(Text Opens)

Saturday, December 31, 2005

Clipping the eagle's wings

While most of us imagined John Ashcroft would be the first in line to kick in our front door, it seems that this was not the case. The NY Times has some more information today about the early years of the Bushoviks turn toward Stalinism.
A top Justice Department official objected in 2004 to aspects of the National Security Agency's domestic surveillance program and refused to sign on to its continued use amid concerns about its legality and oversight, according to officials with knowledge of the tense internal debate. The concerns appear to have played a part in the temporary suspension of the secret program.

The concerns prompted two of President Bush's most senior aides - Andrew H. Card Jr., his chief of staff, and Alberto R. Gonzales, then White House counsel and now attorney general - to make an emergency visit to a Washington hospital in March 2004 to discuss the program's future and try to win the needed approval from Attorney General John Ashcroft, who was hospitalized for gallbladder surgery, the officials said.
And in a scene right out of Hollywood, in his hospital bed, surrounded by "tight security" Crisco John is appealed to in an effort to change his mind.
Accounts differed as to exactly what was said at the hospital meeting between Mr. Ashcroft and the White House advisers. But some officials said that Mr. Ashcroft, like his deputy, appeared reluctant to give Mr. Card and Mr. Gonzales his authorization to continue with aspects of the program in light of concerns among some senior government officials about whether the proper oversight was in place at the security agency and whether the president had the legal and constitutional authority to conduct such an operation.

It is unclear whether the White House ultimately persuaded Mr. Ashcroft to give his approval to the program after the meeting or moved ahead without it.
So, to avoid a "sudden relapse" Crico John agreed not to interfere if they allowed him a face-saving audit.
The concerns within the Justice Department appear to have led, at least in part, to the decision to suspend and revamp the program, officials said. The Justice Department then oversaw a secret audit of the surveillance program.

The audit examined a selection of cases to see how the security agency was running the program. Among other things, it looked at how agency officials went about determining that they had probable cause to believe that people in the United States, including American citizens, had sufficient ties to Al Qaeda to justify eavesdropping on their phone calls and e-mail messages without a court warrant. That review is not known to have found any instances of abuses.
But in the end, Crisco John was retired and Electrodes was placed in charge.And we all lived happily ever after safe in the knowledge that:
even after the imposition of the new restrictions last year, the agency maintained the authority to choose its eavesdropping targets and did not have to get specific approval from the Justice Department or other Bush officials before it began surveillance on phone calls or e-mail messages. The decision on whether someone is believed to be linked to Al Qaeda and should be monitored is left to a shift supervisor at the agency, the White House has said.
So you see, Our Dear Embattled Leader is not violating the Constitution after all. It's those pesky shift supervisors.

(Text Closes)

### Task description:
According to the post on domestic surveillance, which two senior aides to President Bush made an emergency hospital visit to John Ashcroft in March 2004? The listing has no connection to the post on domestic surveillance.

(Information shown Opens)

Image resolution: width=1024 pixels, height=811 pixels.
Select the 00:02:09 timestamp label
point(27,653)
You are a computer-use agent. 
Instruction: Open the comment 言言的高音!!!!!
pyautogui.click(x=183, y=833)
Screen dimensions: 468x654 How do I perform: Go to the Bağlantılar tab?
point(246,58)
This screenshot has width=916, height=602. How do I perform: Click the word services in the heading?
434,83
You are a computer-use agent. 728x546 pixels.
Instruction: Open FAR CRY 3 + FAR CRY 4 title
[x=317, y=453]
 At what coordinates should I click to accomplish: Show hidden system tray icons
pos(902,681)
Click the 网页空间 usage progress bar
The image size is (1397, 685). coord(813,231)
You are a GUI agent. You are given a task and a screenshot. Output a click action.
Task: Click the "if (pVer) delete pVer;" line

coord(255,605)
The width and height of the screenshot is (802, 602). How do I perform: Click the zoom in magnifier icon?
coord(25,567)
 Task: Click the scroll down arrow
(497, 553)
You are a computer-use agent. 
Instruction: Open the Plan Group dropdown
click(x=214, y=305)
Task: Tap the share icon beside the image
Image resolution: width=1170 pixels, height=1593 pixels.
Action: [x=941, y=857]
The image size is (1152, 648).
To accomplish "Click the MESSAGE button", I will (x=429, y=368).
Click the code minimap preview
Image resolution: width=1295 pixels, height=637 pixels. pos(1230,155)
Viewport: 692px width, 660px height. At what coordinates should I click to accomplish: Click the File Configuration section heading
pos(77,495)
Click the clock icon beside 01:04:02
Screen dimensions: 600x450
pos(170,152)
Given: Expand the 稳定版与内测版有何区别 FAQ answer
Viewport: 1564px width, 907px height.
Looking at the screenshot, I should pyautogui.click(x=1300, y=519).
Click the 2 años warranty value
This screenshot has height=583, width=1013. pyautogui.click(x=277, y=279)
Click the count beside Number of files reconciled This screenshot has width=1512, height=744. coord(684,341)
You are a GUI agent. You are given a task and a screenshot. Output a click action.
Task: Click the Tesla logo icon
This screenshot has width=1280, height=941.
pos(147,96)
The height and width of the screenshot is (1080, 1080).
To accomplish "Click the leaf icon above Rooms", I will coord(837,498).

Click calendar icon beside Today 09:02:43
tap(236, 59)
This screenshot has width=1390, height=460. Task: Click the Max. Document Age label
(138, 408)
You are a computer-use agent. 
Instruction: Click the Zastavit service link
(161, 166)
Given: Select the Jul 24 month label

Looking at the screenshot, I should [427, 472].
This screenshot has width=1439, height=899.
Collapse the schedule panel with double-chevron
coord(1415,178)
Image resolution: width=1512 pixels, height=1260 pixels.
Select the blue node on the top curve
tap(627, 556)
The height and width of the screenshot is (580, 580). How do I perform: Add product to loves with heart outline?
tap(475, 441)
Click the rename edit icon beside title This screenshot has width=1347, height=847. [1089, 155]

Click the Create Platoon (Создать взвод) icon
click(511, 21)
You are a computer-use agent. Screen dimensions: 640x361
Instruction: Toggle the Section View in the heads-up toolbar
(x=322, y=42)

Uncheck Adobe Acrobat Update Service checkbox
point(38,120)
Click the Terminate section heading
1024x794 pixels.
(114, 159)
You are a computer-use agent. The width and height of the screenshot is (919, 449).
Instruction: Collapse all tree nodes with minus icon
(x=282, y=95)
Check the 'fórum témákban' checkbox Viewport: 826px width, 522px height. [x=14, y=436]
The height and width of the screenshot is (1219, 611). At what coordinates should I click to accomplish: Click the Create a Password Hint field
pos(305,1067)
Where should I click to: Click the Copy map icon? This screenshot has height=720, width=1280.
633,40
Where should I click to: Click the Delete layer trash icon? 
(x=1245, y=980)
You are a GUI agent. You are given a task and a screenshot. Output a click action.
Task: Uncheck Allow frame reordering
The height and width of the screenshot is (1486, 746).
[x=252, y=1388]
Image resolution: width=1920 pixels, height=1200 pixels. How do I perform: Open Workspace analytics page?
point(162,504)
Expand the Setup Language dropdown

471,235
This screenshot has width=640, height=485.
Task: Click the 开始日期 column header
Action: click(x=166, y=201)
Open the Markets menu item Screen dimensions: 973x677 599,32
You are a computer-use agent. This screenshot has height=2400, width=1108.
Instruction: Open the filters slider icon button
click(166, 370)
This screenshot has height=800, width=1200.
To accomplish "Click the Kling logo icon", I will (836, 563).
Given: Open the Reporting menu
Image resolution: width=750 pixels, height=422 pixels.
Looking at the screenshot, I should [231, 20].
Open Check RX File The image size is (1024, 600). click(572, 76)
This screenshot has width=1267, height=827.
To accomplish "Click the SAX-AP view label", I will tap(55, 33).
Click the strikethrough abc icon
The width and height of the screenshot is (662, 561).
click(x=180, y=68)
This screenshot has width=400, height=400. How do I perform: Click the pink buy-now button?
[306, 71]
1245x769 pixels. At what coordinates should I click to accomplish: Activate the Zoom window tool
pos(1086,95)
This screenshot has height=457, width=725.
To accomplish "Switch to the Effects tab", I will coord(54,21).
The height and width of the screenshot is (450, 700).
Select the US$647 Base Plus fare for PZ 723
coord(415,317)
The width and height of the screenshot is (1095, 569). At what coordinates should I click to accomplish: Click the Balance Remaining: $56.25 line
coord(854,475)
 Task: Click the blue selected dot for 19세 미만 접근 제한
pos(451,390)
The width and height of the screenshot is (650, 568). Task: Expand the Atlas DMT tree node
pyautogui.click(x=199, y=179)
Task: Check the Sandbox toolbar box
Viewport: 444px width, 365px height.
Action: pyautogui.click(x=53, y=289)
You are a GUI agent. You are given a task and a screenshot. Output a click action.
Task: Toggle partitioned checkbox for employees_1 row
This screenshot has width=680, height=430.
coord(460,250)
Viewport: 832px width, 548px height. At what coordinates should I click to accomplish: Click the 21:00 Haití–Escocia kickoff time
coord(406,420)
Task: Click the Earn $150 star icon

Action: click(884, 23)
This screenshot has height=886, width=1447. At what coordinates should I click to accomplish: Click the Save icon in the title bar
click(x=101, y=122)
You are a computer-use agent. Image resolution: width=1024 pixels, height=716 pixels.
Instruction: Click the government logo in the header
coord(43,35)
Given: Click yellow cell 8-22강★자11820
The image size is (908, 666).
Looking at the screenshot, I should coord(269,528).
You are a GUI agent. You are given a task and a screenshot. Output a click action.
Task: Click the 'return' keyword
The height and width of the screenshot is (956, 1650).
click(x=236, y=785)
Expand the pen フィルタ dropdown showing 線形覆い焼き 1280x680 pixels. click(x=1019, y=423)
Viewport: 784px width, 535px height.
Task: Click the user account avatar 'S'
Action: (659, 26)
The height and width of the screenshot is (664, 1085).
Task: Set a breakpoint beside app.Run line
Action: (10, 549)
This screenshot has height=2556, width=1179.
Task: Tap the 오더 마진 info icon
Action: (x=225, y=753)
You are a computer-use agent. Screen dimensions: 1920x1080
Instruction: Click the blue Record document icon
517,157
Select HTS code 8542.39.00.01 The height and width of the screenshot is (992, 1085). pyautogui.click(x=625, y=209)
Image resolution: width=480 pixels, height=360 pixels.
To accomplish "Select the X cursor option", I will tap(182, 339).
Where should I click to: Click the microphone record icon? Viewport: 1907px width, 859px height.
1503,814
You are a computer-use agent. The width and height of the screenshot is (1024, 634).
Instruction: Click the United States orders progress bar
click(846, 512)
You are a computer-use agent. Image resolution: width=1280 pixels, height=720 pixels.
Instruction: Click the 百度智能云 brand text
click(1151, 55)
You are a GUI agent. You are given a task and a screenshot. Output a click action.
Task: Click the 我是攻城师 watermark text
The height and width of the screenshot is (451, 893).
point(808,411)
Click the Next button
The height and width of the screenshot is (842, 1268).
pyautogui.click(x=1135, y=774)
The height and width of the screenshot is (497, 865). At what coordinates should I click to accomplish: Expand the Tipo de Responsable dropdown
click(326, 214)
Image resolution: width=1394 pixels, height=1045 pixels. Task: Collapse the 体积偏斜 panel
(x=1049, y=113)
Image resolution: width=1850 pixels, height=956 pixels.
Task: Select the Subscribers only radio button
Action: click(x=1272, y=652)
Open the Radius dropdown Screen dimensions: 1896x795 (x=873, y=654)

(Information shown Closes)

### Exercise result:
Andrew H. Card Jr. and Alberto R. Gonzales.